The idea I brought away from your (RF's) post was that,
if Aristotle didn't like an result,
he could ignore it and use a different method,
lather, rinse, repeat unit he got an answer he liked.
>
That would make those methods worthless.
If a method or cluster of methods only gives you
what you _want_
throw them all away and go do what you want.
It's the same result, with less time and effort.
>
However, when I read Wikipedia,
I think that, perhaps,
analysis is not a waste of time and effort, after all.
>thusly not allowing himself to be fooled>
by otherwise perfectly and as-far-as-the-eye-can-see
linear induction,
because that would leave a fool of him.
It would seem to be impossible to be fooled,
if the "correct" answer always turns out to be
the answer one had before investigating,
if one keeps throwing out and trying again.
>
I have a strong suspicion that things don't work that way.
>
>
>
The "constructive" is a usual idea in common usage
about "being constructive" or "constructive criticism"
then that in logic it's included that for structuralism,
constructivism, that "proof by contradiction", is not
considered constructivist.
>
So, being constructive, constructive criticism, when
I look at the outcome of otherwise a proof by contradiction
to be rejected, that a "strongly constructivist" view requires
that it's immaterial the order of the introduction of any
stipulations, where in the usual syllogism's proof by contradiction,
whatever non-logical term is introduced last sort of wins,
when if the terms are discovered and evaluated in an
arbitrary order, it's arbitrary which decides and which
is decided.
>
The idea is that by avoiding proof-by-contradiction,
then the terms are independent, and it matters as much
more what are introduced as altogether axiomatic stipulations,
as it results a proper "rule 1" or "rule 0" or if you'd recall
we've already had the conversation and it's the same now
as it was then.
>
Syllogism as direct implication, where the non-logical terms
are having a logical model, i.e. plainly just transitivity of
association, does not include proof by contradiction, which
must have as an elementary reasoning because syllogism
is usually considered evaluated in only one order, while,
having a logical and constructivist model they can be
evaluated in any old order and are neither arbitrary nor
ambiguous, constructive syllogisms.
>
Then, in non-constructive syllogisms, Aristotle includes
terms that help sort them out in a deductive deconstructive
account, like the one a few paragraphs above here.
>
Which seems constructive, ....
>
>
There's Bishop and Cheng they were supposedly going about
arriving at some "constructivists' ZF", and including for example
a novel structure of reals or a different model of the reals than
the usual standards, a ring with a "rather restricted transfer
principle".
>
There's no real point to be talking about the soft-ball-straw-man's
non-existent smallest positive real in an Archimedean field,
when there are also constructive models of reals numbers
or continuous domains if you will, like Bishop and Cheng's,
with their notion of a ring and a "rather restricted transfer principle",
which you can associate with the many previous writings here
about Sorites and transfer principle and how least-upper-bound
is an axiomatized stipulation.
>
That there's introduced indiscernibles in the "rather restricted"

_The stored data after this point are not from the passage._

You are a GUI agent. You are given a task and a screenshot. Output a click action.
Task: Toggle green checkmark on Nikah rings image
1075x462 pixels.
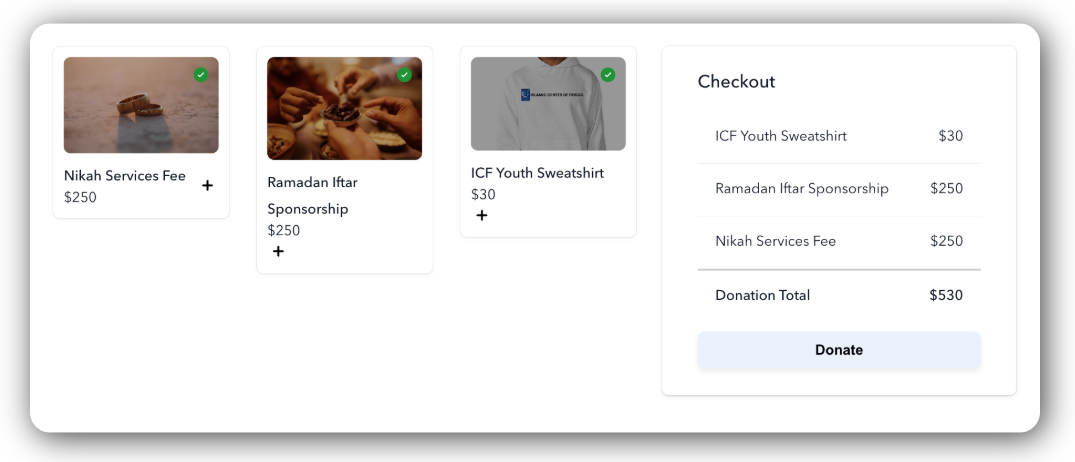pyautogui.click(x=201, y=75)
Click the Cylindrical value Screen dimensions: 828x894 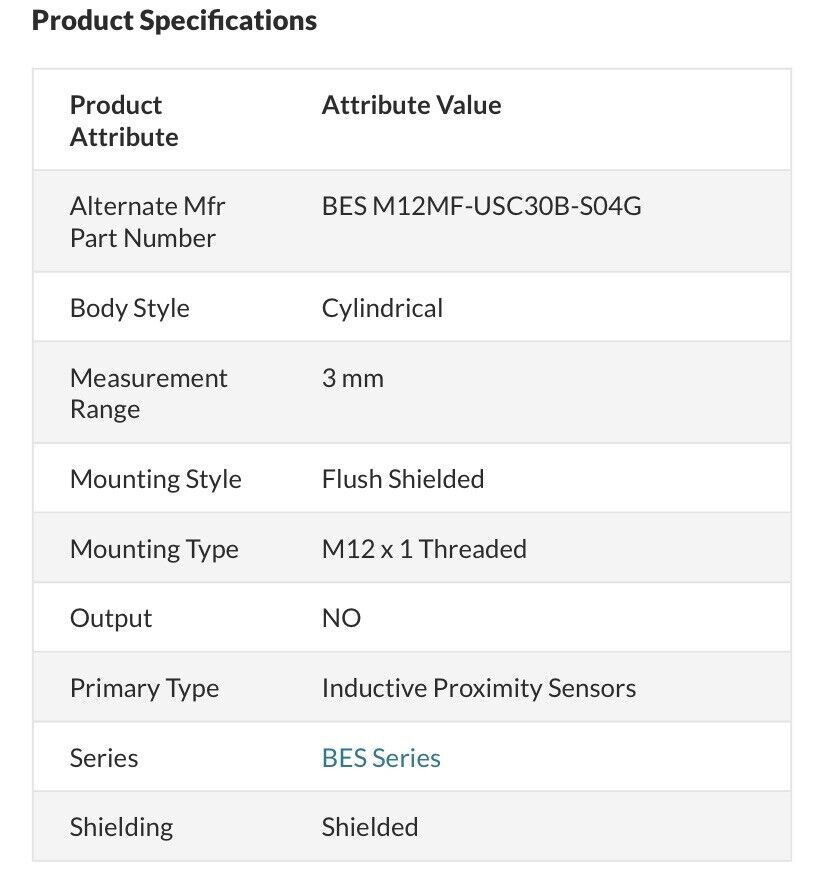click(382, 308)
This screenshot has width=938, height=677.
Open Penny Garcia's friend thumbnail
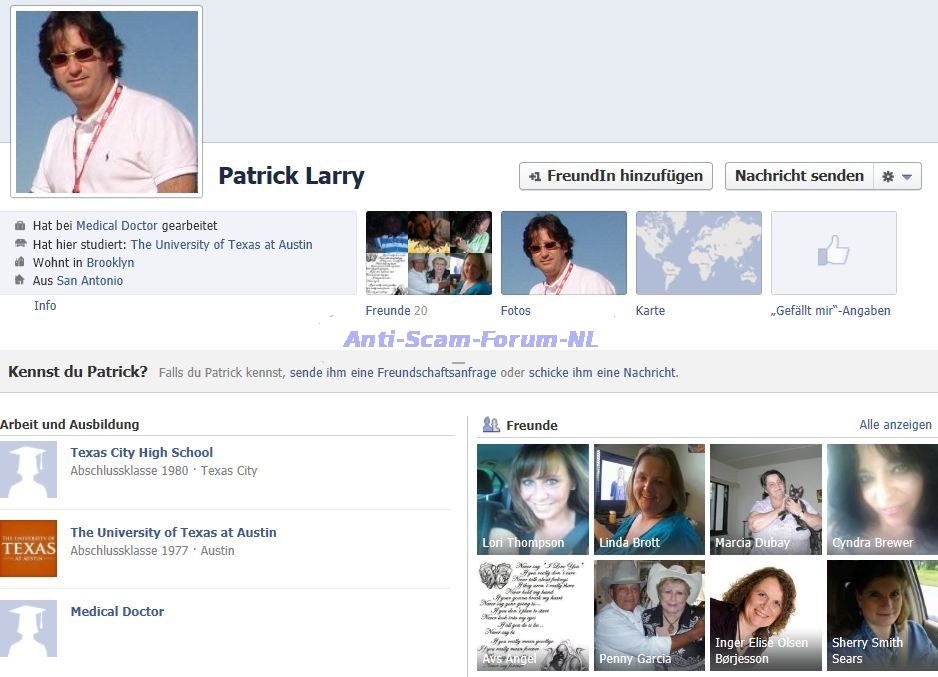pos(649,615)
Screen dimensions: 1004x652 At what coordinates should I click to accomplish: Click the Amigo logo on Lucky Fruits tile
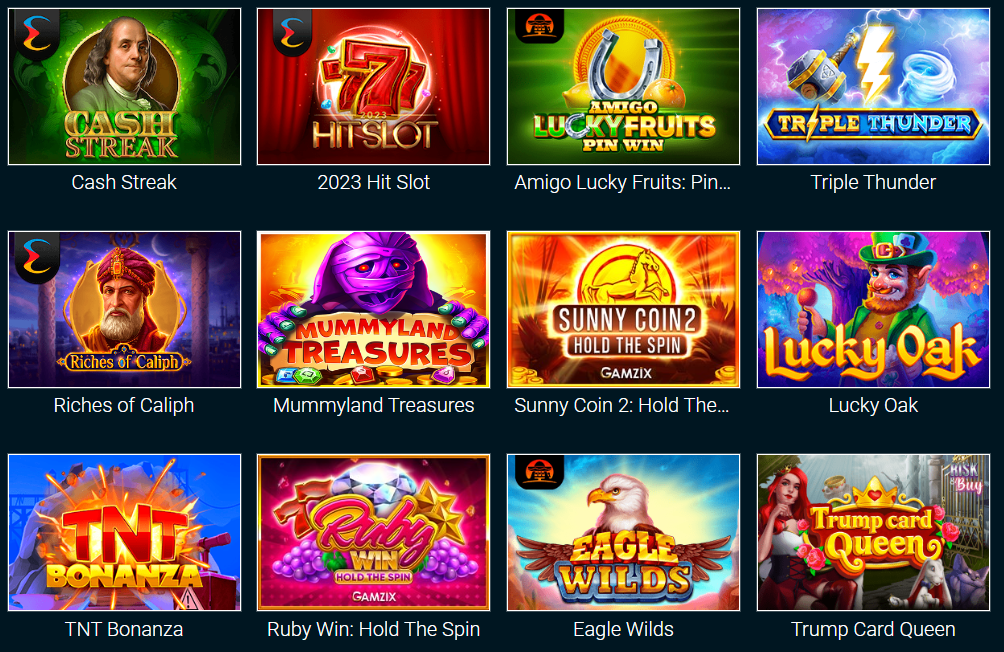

the transfer principle, shouldn't much make for worry, it's the
properties of continuous domains what get fulfilled, vis-a-vis
the quasi-invariant and the measure theory in worlds with
multiples law(s) of large numbers. At least it begins with
"at least one of these three models of continuous domains
is appropriate". What is this you say, "there's no continuous
domains it's not defined", then it's like, "employ Hilbert's
continuity of postulate if you must then draw one straight line
and that's line reals then imagine infinite classical constructions
to make a field then imagine axiomatizing least-upper-bound for
that to make the complete ordered field the field-reals", then
as with regards to "now that you look at it the Fourier-style
analysis sorts of makes a complete metrizing ultrafilter that
happens also to be these signal-reals".
>
>
So, I hope this is constructive.
>
Here it's constructivist and I'm a structuralist.